Tens of thousands of businesses in Connecticut are receiving bills from the state to pay $30 million in interest this year for state borrowing from the federal government for unemployment insurance benefits.

About 73,000 employers have been assessed $1.70 per $1,000 of taxable payroll, or up to $25.50 for each employee, the Department of Labor said.

Because of the recession, the number of Connecticut workers filing for unemployment insurance benefits has increased significantly. The state issues about 120,000 unemployment payments totaling more than $36 million each week.

The rate of unemployment has been stuck at 9.1 percent for four months straight. Connecticut lost 4,100 jobs in June and 5,500 jobs in May, wiping out employment gains made earlier in the year.

Republican Sen.

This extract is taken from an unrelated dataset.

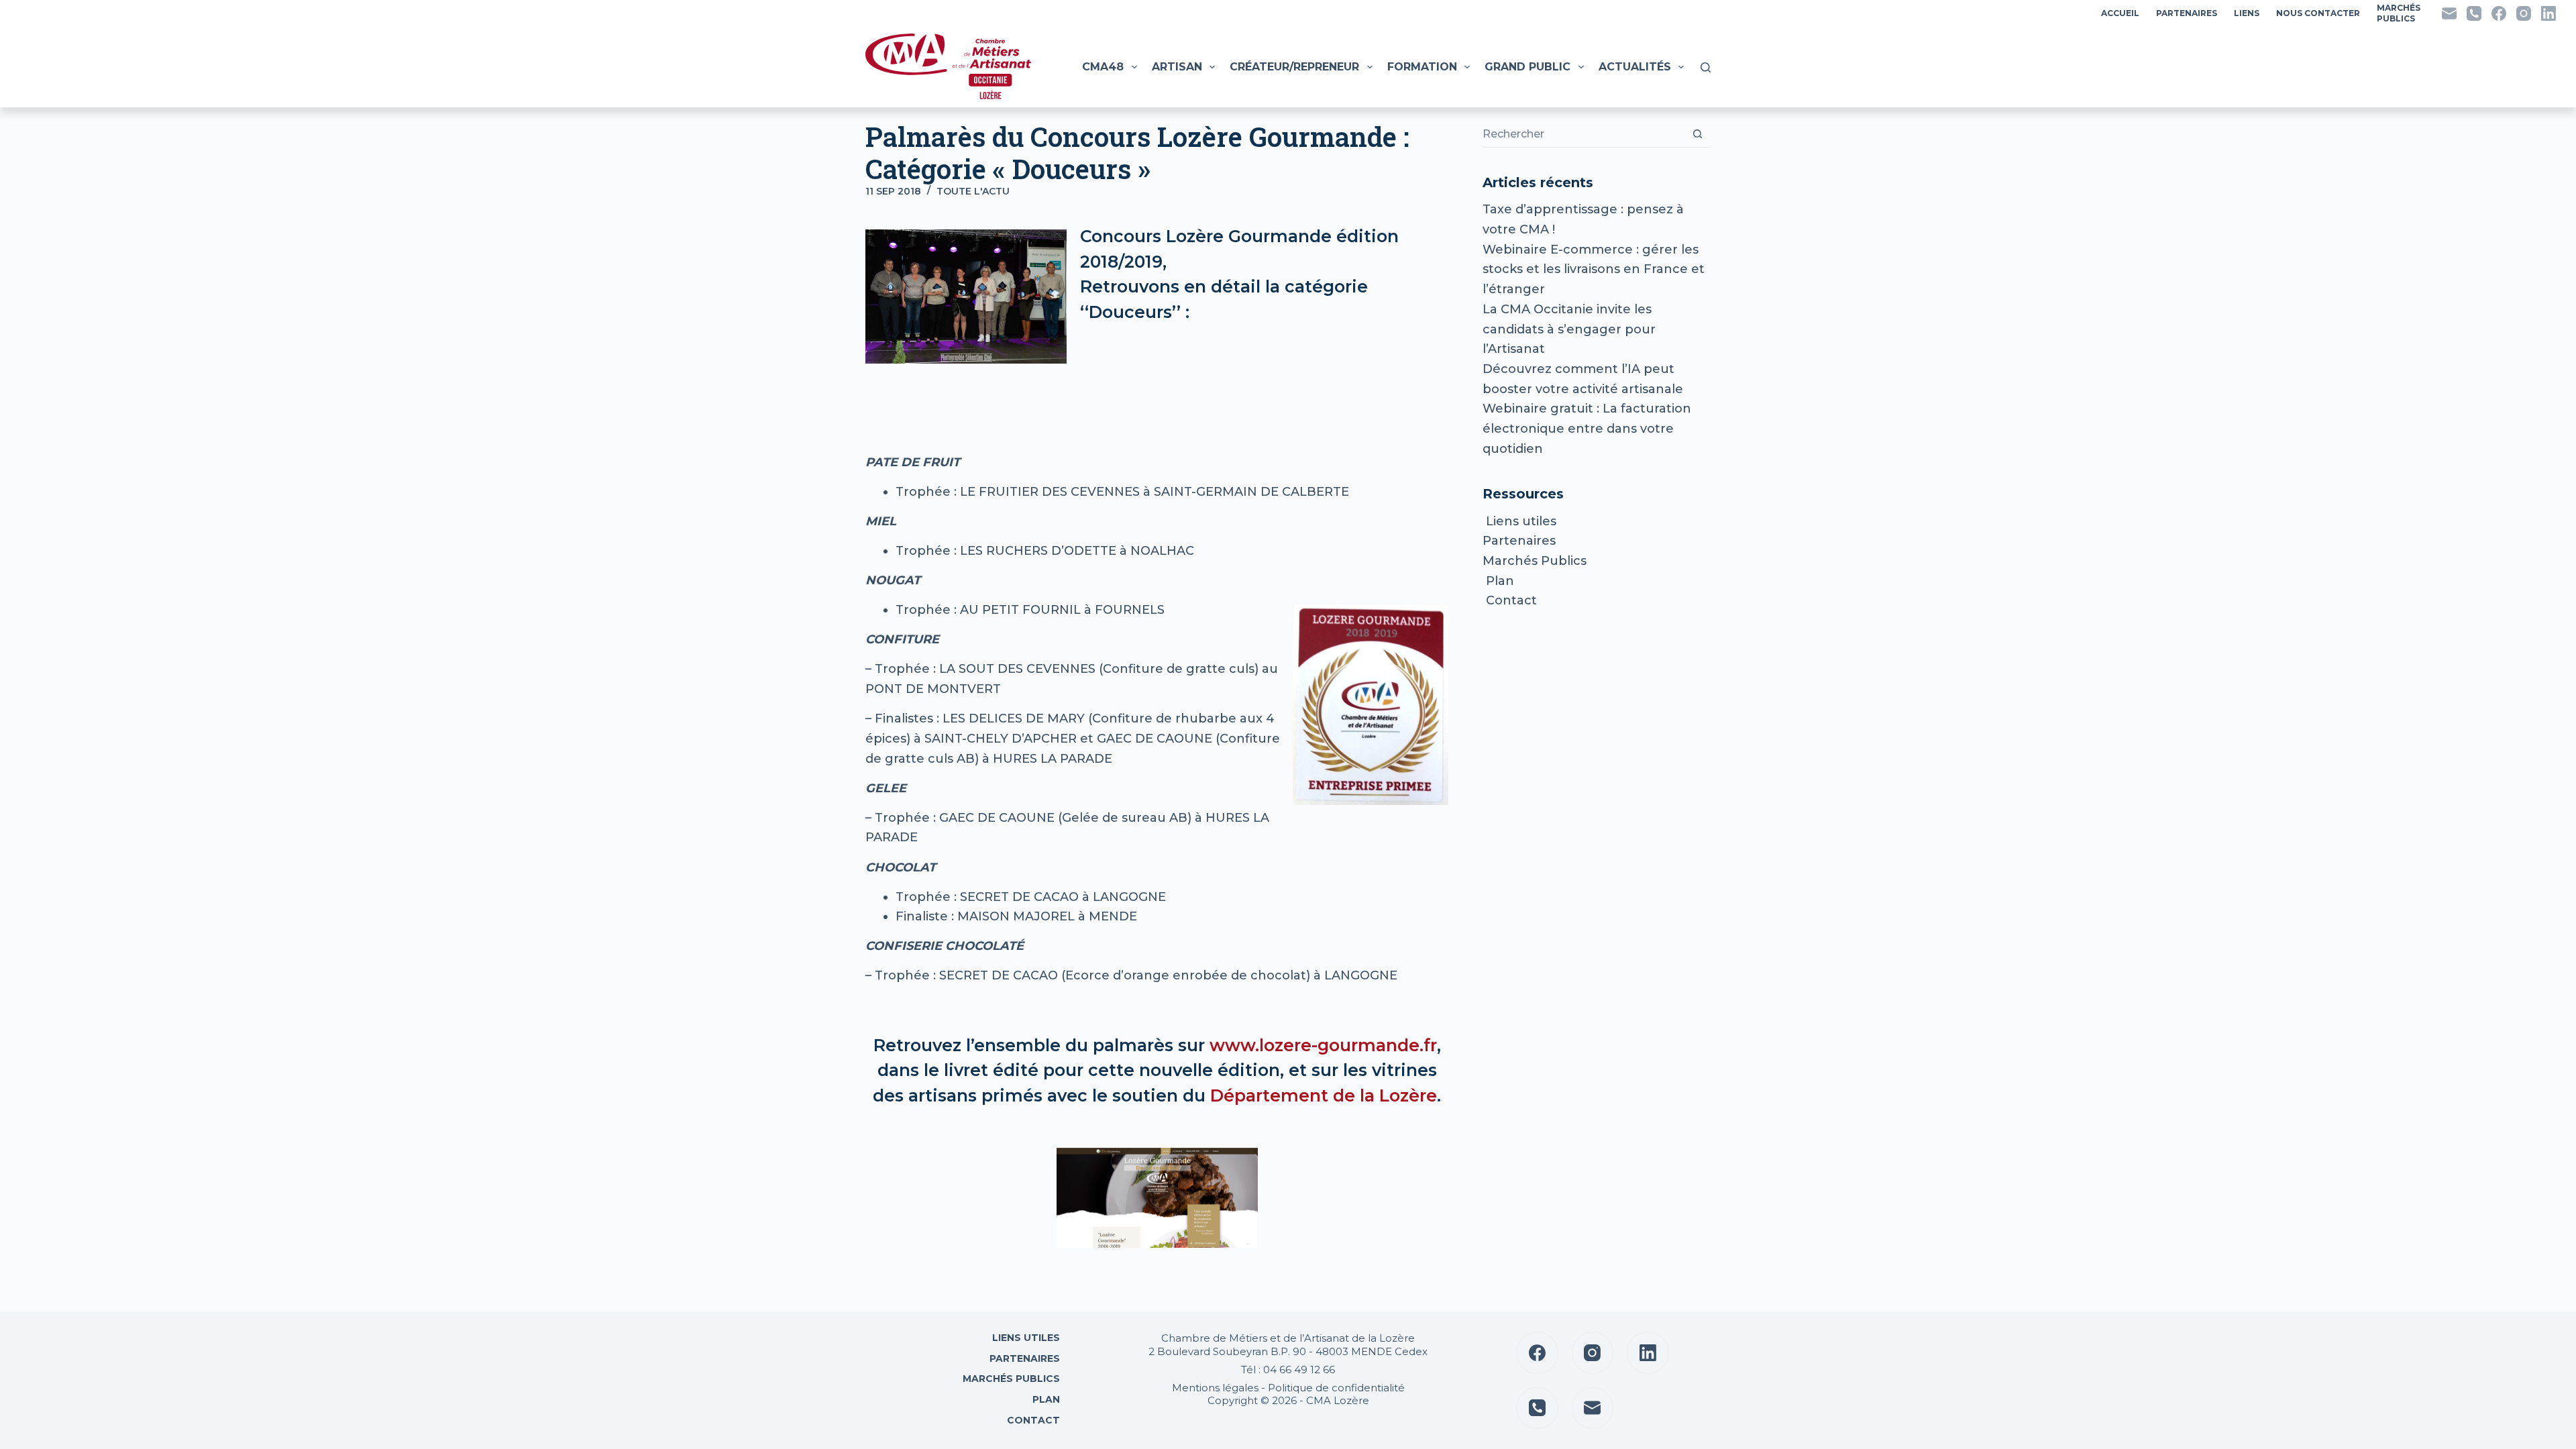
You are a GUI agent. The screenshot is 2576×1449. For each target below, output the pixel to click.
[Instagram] (2523, 13)
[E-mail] (2449, 13)
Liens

John Kissel criticized lawmakers for failing to enact legislation and instead leaving it to the Department of Labor to impose fees on businesses through an administrative rule.

“The legislature didn’t want to vote on anything it didn’t have to vote on,” he said.

But Sen. Edith Prague, co-chairwoman of the Labor and Public Employees Committee, said the Senate approved legislation changing how the unemployment compensation fund tax rate would be calculated. The legislative session expired June 8, before the House of Representatives took up the bill, she said.

Carl Guzzardi, the Department of Labor’s unemployment insurance tax director, said the assessment will remain in effect for four years as the state repays an estimated $130 million in interest. The state has borrowed money on a “fairly consistent basis” since October 2009, he said.

The principal amount is $810 million.

Many states are in a similar position, struggling to get out from under unemployment compensation debt after borrowing money from Washington. About 30 states representing 80 percent of the U.S. population, have loans outstanding, Guzzardi said.

Connecticut last found itself in debt for unemployment insurance compensation totaling about $1 billion during the recession of the early 1990s, he said.

Prague said state officials had few choices to assessing the fee as businesses are already struggling with a weak economic recovery.

“It’s a rotten time,” she said. “There’s nothing we can do about this. It has to be paid back.”